Dr. Rajesh Vasa is an Android guru who lectures at Melbourne’s Swinburne University of Technology. He will be taking you through the steps of creating your own Android app.
Dr Rajesh Vasa first saw the potential of mobile technology a few years ago. He’d just picked up a BlackBerry. “I used the BlackBerry for the first time and thought it was actually quite a powerful platform. That was 2007 and 2008. Then I started looking around at various other platforms, Apple released its iPhone, and I started playing with that, and after that I looked into Android.”
That’s when he understood the power of mobile.
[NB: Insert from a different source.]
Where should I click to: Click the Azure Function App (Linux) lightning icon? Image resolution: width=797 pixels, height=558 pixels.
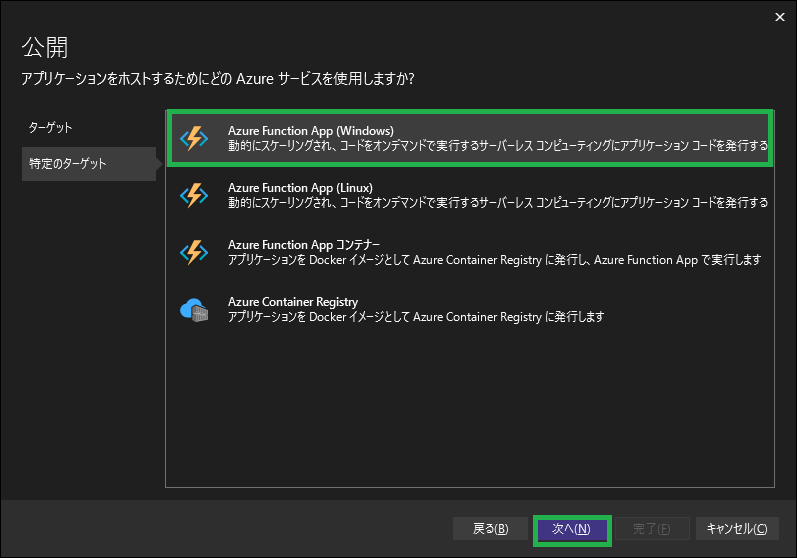point(193,195)
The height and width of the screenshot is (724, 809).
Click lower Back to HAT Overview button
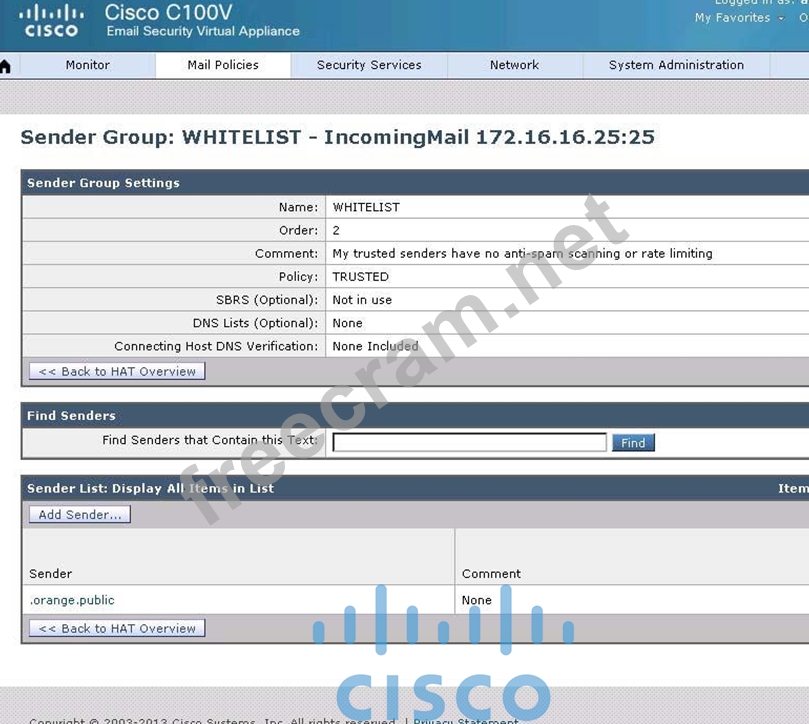(117, 628)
At the time, Dr Vasa was lecturing at Swinburne University and was also the IT Director for company cvMail, having previously worked for a range of organisations, from Telstra to the United Nations. His programming background was in Java and .NET. “I wrote a few articles on mobile platforms and how they were going to be the next big thing, so the Dean asked me to develop a series of programs around that.”
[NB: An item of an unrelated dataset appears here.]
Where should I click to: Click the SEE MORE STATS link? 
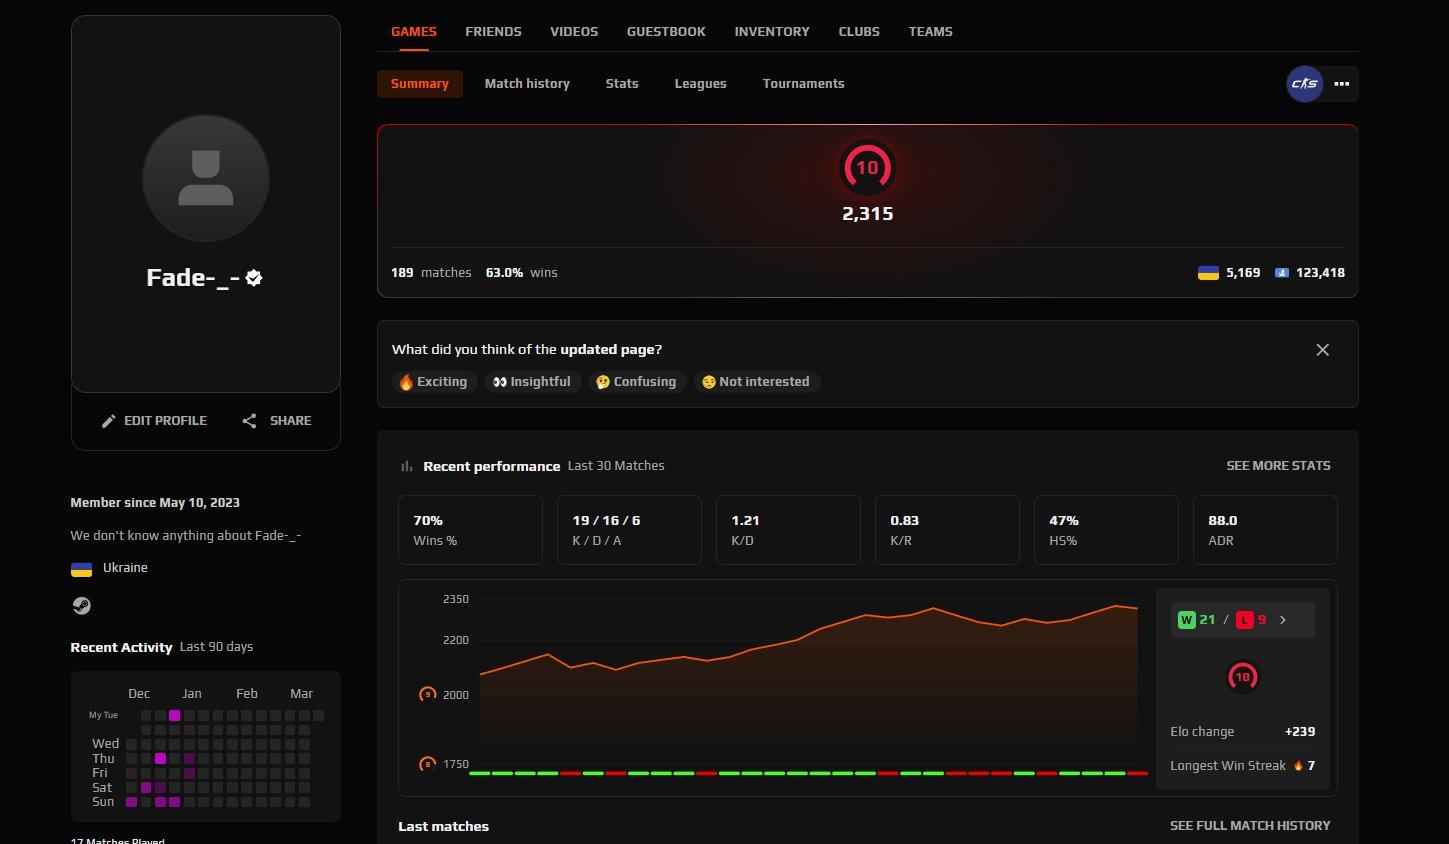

Dr Vasa now teaches mobile development and is enthused about Android. “The greatest thing about Android is that it’s open platform, and easily customisable,” he says. Not only is Android becoming the preferred mobile OS for many businesses needing customised apps but, along with other mobile platforms, it’s also providing a massive opportunity for Australian developers.
He should know, because he is seeing what Australian developers are capable of in his other roles. He’s also a business technology adviser to mobile development companies such as Long Weekend Mobile and a judge for the ACM Programming Competition and iAwards run by the Australian Information Industry Association.
“The best thing about mobile applications is that they’re small; you don’t need a really large company to build an app. If you’re trying to build a big web application, you need scale and massive resources to put that out.
“You can be a single developer and you can solve contextual problems for customers. You don’t try and take on Google, but you can say to people ‘I can fix a small problem for you right now which will let your phone do what you want it do.’ It might be only two weeks work and you can get a contract for that. It doesn’t require you to have a team of 10 people. That’s where I see the greatest opportunities in mobile technology, not in building things like Angry Birds or stuff like that, because those things are difficult to make. At last count, Angry Birds had 70 people working for it.”
Dr Vasa believes that as long as developers are realistic and work around the local market, the opportunities are vast as mobile technology becomes central to people’s lives.
“Local contextual knowledge is what you need to build an app. For instance, one of the projects I’m involved in can help people in their garden. A gardener can say, ‘What shall I grow today?’ Or they see an insect, take a picture of it and the app does a quick analysis and finds out what insect it is and what to do about it.”
In another project, Dr Vasa is working with a physiotherapist to develop a program to send exercise plans to customer’s phones.